A federal contractor has finished collecting about 370 samples of sediment from the Hackensack River to determine the extent of pollution in the riverbed and whether it should become a Superfund site.
James M. O'Neill reports for The Record:
The contractor, using a 40-foot barge, gathered core samples from Newark Bay up past the Overpeck Creek for 10 weeks this summer. The data from the samples are just starting to trickle in to federally certified labs, and it's too early to determine what the information will lead to.
"The data is still raw, so we can't draw any conclusions yet," said Michael Sivak, acting head of the Environmental Protection Agency's special projects branch for the region.

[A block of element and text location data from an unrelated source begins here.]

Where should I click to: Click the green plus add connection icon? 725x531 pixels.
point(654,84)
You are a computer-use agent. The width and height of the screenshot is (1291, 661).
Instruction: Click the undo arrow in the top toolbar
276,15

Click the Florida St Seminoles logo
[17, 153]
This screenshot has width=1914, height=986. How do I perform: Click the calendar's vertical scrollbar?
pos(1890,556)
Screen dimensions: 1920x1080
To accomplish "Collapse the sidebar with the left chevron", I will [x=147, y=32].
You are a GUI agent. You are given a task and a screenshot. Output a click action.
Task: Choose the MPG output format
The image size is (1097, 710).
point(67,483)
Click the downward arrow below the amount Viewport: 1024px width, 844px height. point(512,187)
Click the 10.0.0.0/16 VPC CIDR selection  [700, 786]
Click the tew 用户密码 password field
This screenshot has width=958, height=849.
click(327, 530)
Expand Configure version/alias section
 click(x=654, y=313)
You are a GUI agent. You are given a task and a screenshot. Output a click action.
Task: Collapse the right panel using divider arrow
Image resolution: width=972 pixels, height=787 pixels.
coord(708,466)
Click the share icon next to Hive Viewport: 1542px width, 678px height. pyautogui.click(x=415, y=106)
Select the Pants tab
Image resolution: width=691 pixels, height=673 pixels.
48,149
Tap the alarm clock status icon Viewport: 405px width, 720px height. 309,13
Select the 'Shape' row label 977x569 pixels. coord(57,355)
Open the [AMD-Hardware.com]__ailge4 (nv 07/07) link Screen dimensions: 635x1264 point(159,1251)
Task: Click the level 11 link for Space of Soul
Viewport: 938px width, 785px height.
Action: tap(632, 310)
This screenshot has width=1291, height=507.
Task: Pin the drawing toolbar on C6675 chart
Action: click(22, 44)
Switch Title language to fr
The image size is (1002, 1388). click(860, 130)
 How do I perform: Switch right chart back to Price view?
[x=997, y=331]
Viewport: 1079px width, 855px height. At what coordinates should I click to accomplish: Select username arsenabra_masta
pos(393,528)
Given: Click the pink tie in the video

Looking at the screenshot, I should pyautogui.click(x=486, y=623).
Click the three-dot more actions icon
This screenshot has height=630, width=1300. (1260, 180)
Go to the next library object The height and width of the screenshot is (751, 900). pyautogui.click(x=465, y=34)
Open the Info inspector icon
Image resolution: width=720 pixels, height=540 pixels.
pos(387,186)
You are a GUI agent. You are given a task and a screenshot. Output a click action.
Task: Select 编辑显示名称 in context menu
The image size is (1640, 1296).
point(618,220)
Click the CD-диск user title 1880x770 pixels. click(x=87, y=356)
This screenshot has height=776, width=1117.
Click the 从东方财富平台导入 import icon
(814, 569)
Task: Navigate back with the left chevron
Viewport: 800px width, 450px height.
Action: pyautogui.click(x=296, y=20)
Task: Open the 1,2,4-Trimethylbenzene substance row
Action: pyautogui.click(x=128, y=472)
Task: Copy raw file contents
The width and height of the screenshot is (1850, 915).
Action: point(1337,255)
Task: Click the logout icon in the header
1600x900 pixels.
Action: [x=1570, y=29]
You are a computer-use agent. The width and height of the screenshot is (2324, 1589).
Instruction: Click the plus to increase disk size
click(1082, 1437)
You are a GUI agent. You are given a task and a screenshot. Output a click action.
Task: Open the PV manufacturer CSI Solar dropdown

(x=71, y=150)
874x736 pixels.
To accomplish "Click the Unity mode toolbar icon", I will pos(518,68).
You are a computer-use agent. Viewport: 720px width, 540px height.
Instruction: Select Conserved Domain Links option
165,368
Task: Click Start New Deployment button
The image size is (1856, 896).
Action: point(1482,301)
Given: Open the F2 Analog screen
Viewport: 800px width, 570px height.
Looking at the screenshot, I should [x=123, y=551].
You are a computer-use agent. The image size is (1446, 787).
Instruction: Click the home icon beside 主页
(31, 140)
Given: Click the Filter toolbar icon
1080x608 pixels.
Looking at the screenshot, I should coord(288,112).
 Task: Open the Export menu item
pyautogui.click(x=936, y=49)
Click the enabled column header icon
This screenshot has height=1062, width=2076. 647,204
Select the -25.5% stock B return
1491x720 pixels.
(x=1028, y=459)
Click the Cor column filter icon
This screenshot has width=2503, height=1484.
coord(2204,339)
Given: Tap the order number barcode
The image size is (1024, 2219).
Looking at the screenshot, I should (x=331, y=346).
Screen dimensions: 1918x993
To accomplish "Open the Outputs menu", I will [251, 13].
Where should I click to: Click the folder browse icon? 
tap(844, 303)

Bill Sheehan, the Hackensack Riverkeeper and the one who first petitioned the EPA to consider the Hackensack for Superfund status, said EPA officials have told him that Judith Enck, the EPA administrator for the region, wants to have a decision made one way or another about the Hackensack by year's end, since no matter who wins the presidency, there will be a new administration in the White House in January.
"We're certainly moving forward as quickly as we can, and we know that this project is a priority for many people, including Bill Sheehan and Administrator Enck," Sivak said.
"However, we don't anticipate all the data right away," he said. "We need to validate the data, which can take several weeks, and we expect the information to be coming in through the fall and early winter. We don't have a timetable for a decision, but we are working to do it as soon as possible."